• _Written exercise_
Render every one of the following rows as an item in a numbered list, leaving out the blank lines.
++++
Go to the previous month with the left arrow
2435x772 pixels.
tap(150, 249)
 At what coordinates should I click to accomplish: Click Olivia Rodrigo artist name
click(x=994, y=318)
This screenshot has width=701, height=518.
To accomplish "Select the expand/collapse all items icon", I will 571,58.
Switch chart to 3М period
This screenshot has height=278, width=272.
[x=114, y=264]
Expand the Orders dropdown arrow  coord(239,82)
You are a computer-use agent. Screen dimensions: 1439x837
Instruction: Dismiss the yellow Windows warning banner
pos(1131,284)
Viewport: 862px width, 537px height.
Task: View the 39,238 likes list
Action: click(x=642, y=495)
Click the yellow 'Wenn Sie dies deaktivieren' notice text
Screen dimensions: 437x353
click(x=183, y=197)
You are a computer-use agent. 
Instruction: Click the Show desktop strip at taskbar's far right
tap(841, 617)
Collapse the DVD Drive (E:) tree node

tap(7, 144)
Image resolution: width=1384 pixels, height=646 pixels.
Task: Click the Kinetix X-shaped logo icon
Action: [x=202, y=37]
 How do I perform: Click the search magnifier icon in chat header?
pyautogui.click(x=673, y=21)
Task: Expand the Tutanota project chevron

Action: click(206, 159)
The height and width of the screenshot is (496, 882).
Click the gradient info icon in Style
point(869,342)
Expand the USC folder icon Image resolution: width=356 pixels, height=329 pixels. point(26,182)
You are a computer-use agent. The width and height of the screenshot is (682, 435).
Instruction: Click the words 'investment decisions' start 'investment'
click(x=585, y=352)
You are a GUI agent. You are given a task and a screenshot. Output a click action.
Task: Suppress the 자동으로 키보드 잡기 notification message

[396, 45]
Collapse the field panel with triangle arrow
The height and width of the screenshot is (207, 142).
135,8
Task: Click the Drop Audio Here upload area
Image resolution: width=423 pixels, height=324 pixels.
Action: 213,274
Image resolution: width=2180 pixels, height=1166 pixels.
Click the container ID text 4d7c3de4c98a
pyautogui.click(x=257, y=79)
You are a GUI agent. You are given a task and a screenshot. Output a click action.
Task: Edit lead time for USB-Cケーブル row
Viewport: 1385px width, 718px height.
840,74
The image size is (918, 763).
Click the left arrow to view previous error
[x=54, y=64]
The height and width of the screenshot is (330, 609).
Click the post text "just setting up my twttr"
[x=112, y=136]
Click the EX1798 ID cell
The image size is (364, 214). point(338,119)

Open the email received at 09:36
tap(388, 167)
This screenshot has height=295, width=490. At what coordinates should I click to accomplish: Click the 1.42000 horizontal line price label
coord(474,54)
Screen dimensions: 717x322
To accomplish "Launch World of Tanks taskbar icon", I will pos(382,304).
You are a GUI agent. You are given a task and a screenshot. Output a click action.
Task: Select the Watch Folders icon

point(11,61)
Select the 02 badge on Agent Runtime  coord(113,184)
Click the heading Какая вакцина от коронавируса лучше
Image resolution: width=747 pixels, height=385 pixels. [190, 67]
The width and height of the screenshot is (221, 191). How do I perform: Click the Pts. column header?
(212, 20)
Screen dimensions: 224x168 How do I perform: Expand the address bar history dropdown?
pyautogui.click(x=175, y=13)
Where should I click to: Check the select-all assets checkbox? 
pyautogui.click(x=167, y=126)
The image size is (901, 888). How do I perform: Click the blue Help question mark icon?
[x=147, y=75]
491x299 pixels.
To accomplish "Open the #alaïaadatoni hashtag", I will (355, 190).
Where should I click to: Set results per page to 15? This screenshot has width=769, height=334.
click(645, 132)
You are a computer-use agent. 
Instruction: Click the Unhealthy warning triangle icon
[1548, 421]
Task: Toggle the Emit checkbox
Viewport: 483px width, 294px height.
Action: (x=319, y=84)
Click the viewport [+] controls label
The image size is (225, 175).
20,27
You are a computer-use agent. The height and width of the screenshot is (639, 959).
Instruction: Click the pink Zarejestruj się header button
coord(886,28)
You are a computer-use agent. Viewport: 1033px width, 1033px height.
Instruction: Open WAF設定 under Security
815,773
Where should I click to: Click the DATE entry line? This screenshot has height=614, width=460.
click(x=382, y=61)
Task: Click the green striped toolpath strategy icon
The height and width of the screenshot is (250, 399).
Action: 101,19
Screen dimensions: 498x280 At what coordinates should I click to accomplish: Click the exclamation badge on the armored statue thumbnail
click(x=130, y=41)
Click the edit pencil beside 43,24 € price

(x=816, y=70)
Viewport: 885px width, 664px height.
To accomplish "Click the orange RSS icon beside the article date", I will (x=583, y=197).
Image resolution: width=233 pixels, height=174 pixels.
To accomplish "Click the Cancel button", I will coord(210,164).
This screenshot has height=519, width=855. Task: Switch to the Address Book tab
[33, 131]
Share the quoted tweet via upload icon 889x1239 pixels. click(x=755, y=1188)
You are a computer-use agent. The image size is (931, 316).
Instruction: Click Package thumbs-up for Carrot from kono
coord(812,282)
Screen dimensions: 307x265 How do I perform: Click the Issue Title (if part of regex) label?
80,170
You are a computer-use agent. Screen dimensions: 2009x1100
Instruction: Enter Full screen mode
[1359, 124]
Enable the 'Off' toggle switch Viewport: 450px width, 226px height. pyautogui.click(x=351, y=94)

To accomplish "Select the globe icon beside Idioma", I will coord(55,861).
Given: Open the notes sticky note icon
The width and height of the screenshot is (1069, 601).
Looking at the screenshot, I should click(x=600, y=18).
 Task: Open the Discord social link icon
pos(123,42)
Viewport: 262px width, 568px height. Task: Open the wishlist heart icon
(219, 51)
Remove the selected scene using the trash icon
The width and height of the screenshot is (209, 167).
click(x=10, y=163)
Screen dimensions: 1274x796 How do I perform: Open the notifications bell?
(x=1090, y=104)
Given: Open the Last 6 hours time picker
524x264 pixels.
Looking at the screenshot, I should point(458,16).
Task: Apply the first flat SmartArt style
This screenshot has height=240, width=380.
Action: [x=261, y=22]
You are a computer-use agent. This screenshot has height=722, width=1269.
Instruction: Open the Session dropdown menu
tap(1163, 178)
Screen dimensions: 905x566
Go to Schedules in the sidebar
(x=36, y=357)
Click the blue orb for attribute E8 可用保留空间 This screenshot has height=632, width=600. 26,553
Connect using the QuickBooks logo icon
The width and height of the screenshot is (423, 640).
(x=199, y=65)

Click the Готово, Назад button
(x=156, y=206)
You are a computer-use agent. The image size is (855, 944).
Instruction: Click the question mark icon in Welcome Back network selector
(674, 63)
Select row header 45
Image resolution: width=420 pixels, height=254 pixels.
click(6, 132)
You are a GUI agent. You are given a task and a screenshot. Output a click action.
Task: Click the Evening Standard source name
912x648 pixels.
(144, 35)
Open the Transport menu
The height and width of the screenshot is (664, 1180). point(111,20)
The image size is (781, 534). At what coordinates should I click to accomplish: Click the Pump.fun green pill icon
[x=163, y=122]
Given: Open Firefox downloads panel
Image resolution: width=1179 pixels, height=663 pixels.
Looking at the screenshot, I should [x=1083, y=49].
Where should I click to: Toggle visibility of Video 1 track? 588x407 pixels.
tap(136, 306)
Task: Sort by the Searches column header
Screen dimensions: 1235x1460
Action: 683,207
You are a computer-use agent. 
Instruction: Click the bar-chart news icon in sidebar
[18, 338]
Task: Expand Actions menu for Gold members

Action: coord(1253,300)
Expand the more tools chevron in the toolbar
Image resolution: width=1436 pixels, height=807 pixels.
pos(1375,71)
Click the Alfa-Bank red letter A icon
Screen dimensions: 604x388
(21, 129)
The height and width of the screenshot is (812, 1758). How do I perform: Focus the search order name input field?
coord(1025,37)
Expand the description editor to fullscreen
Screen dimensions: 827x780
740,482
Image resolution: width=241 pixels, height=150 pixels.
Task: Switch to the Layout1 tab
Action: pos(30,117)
++++
• _Final answer_
1. Go to the previous month with the left arrow
2. 2435x772 pixels.
3. tap(150, 249)
4.  At what coordinates should I click to accomplish: Click Olivia Rodrigo artist name
5. click(x=994, y=318)
6. This screenshot has width=701, height=518.
7. To accomplish "Select the expand/collapse all items icon", I will 571,58.
8. Switch chart to 3М period
9. This screenshot has height=278, width=272.
10. [x=114, y=264]
11. Expand the Orders dropdown arrow  coord(239,82)
12. You are a computer-use agent. Screen dimensions: 1439x837
13. Instruction: Dismiss the yellow Windows warning banner
14. pos(1131,284)
15. Viewport: 862px width, 537px height.
16. Task: View the 39,238 likes list
17. Action: click(x=642, y=495)
18. Click the yellow 'Wenn Sie dies deaktivieren' notice text
19. Screen dimensions: 437x353
20. click(x=183, y=197)
21. You are a computer-use agent. 
22. Instruction: Click the Show desktop strip at taskbar's far right
23. tap(841, 617)
24. Collapse the DVD Drive (E:) tree node
25. tap(7, 144)
26. Image resolution: width=1384 pixels, height=646 pixels.
27. Task: Click the Kinetix X-shaped logo icon
28. Action: [x=202, y=37]
29.  How do I perform: Click the search magnifier icon in chat header?
30. pyautogui.click(x=673, y=21)
31. Task: Expand the Tutanota project chevron
32. Action: click(206, 159)
33. The height and width of the screenshot is (496, 882).
34. Click the gradient info icon in Style
35. point(869,342)
36. Expand the USC folder icon Image resolution: width=356 pixels, height=329 pixels. point(26,182)
37. You are a computer-use agent. The width and height of the screenshot is (682, 435).
38. Instruction: Click the words 'investment decisions' start 'investment'
39. click(x=585, y=352)
40. You are a GUI agent. You are given a task and a screenshot. Output a click action.
41. Task: Suppress the 자동으로 키보드 잡기 notification message
42. [396, 45]
43. Collapse the field panel with triangle arrow
44. The height and width of the screenshot is (207, 142).
45. 135,8
46. Task: Click the Drop Audio Here upload area
47. Image resolution: width=423 pixels, height=324 pixels.
48. Action: 213,274
49. Image resolution: width=2180 pixels, height=1166 pixels.
50. Click the container ID text 4d7c3de4c98a
51. pyautogui.click(x=257, y=79)
52. You are a GUI agent. You are given a task and a screenshot. Output a click action.
53. Task: Edit lead time for USB-Cケーブル row
54. Viewport: 1385px width, 718px height.
55. 840,74
56. The image size is (918, 763).
57. Click the left arrow to view previous error
58. [x=54, y=64]
59. The height and width of the screenshot is (330, 609).
60. Click the post text "just setting up my twttr"
61. [x=112, y=136]
62. Click the EX1798 ID cell
63. The image size is (364, 214). point(338,119)
64. Open the email received at 09:36
65. tap(388, 167)
66. This screenshot has height=295, width=490. At what coordinates should I click to accomplish: Click the 1.42000 horizontal line price label
67. coord(474,54)
68. Screen dimensions: 717x322
69. To accomplish "Launch World of Tanks taskbar icon", I will pos(382,304).
70. You are a GUI agent. You are given a task and a screenshot. Output a click action.
71. Task: Select the Watch Folders icon
72. point(11,61)
73. Select the 02 badge on Agent Runtime  coord(113,184)
74. Click the heading Какая вакцина от коронавируса лучше
75. Image resolution: width=747 pixels, height=385 pixels. [190, 67]
76. The width and height of the screenshot is (221, 191). How do I perform: Click the Pts. column header?
77. (212, 20)
78. Screen dimensions: 224x168 How do I perform: Expand the address bar history dropdown?
79. pyautogui.click(x=175, y=13)
80. Where should I click to: Check the select-all assets checkbox? 
81. pyautogui.click(x=167, y=126)
82. The image size is (901, 888). How do I perform: Click the blue Help question mark icon?
83. [x=147, y=75]
84. 491x299 pixels.
85. To accomplish "Open the #alaïaadatoni hashtag", I will (355, 190).
86. Where should I click to: Set results per page to 15? This screenshot has width=769, height=334.
87. click(645, 132)
88. You are a computer-use agent. 
89. Instruction: Click the Unhealthy warning triangle icon
90. [1548, 421]
91. Task: Toggle the Emit checkbox
92. Viewport: 483px width, 294px height.
93. Action: (x=319, y=84)
94. Click the viewport [+] controls label
95. The image size is (225, 175).
96. 20,27
97. You are a computer-use agent. The height and width of the screenshot is (639, 959).
98. Instruction: Click the pink Zarejestruj się header button
99. coord(886,28)
100. You are a computer-use agent. Viewport: 1033px width, 1033px height.
101. Instruction: Open WAF設定 under Security
102. 815,773
103. Where should I click to: Click the DATE entry line? This screenshot has height=614, width=460.
104. click(x=382, y=61)
105. Task: Click the green striped toolpath strategy icon
106. The height and width of the screenshot is (250, 399).
107. Action: 101,19
108. Screen dimensions: 498x280 At what coordinates should I click to accomplish: Click the exclamation badge on the armored statue thumbnail
109. click(x=130, y=41)
110. Click the edit pencil beside 43,24 € price
111. (x=816, y=70)
112. Viewport: 885px width, 664px height.
113. To accomplish "Click the orange RSS icon beside the article date", I will (x=583, y=197).
114. Image resolution: width=233 pixels, height=174 pixels.
115. To accomplish "Click the Cancel button", I will coord(210,164).
116. This screenshot has height=519, width=855. Task: Switch to the Address Book tab
117. [33, 131]
118. Share the quoted tweet via upload icon 889x1239 pixels. click(x=755, y=1188)
119. You are a computer-use agent. The image size is (931, 316).
120. Instruction: Click Package thumbs-up for Carrot from kono
121. coord(812,282)
122. Screen dimensions: 307x265 How do I perform: Click the Issue Title (if part of regex) label?
123. 80,170
124. You are a computer-use agent. Screen dimensions: 2009x1100
125. Instruction: Enter Full screen mode
126. [1359, 124]
127. Enable the 'Off' toggle switch Viewport: 450px width, 226px height. pyautogui.click(x=351, y=94)
128. To accomplish "Select the globe icon beside Idioma", I will coord(55,861).
129. Given: Open the notes sticky note icon
130. The width and height of the screenshot is (1069, 601).
131. Looking at the screenshot, I should click(x=600, y=18).
132.  Task: Open the Discord social link icon
133. pos(123,42)
134. Viewport: 262px width, 568px height. Task: Open the wishlist heart icon
135. (219, 51)
136. Remove the selected scene using the trash icon
137. The width and height of the screenshot is (209, 167).
138. click(x=10, y=163)
139. Screen dimensions: 1274x796 How do I perform: Open the notifications bell?
140. (x=1090, y=104)
141. Given: Open the Last 6 hours time picker
142. 524x264 pixels.
143. Looking at the screenshot, I should point(458,16).
144. Task: Apply the first flat SmartArt style
145. This screenshot has height=240, width=380.
146. Action: [x=261, y=22]
147. You are a computer-use agent. This screenshot has height=722, width=1269.
148. Instruction: Open the Session dropdown menu
149. tap(1163, 178)
150. Screen dimensions: 905x566
151. Go to Schedules in the sidebar
152. (x=36, y=357)
153. Click the blue orb for attribute E8 可用保留空间 This screenshot has height=632, width=600. 26,553
154. Connect using the QuickBooks logo icon
155. The width and height of the screenshot is (423, 640).
156. (x=199, y=65)
157. Click the Готово, Назад button
158. (x=156, y=206)
159. You are a computer-use agent. The image size is (855, 944).
160. Instruction: Click the question mark icon in Welcome Back network selector
161. (674, 63)
162. Select row header 45
163. Image resolution: width=420 pixels, height=254 pixels.
164. click(6, 132)
165. You are a GUI agent. You are given a task and a screenshot. Output a click action.
166. Task: Click the Evening Standard source name
167. 912x648 pixels.
168. (144, 35)
169. Open the Transport menu
170. The height and width of the screenshot is (664, 1180). point(111,20)
171. The image size is (781, 534). At what coordinates should I click to accomplish: Click the Pump.fun green pill icon
172. [x=163, y=122]
173. Given: Open Firefox downloads panel
174. Image resolution: width=1179 pixels, height=663 pixels.
175. Looking at the screenshot, I should [x=1083, y=49].
176. Where should I click to: Toggle visibility of Video 1 track? 588x407 pixels.
177. tap(136, 306)
178. Task: Sort by the Searches column header
179. Screen dimensions: 1235x1460
180. Action: 683,207
181. You are a computer-use agent. 
182. Instruction: Click the bar-chart news icon in sidebar
183. [18, 338]
184. Task: Expand Actions menu for Gold members
185. Action: coord(1253,300)
186. Expand the more tools chevron in the toolbar
187. Image resolution: width=1436 pixels, height=807 pixels.
188. pos(1375,71)
189. Click the Alfa-Bank red letter A icon
190. Screen dimensions: 604x388
191. (21, 129)
192. The height and width of the screenshot is (812, 1758). How do I perform: Focus the search order name input field?
193. coord(1025,37)
194. Expand the description editor to fullscreen
195. Screen dimensions: 827x780
196. 740,482
197. Image resolution: width=241 pixels, height=150 pixels.
198. Task: Switch to the Layout1 tab
199. Action: pos(30,117)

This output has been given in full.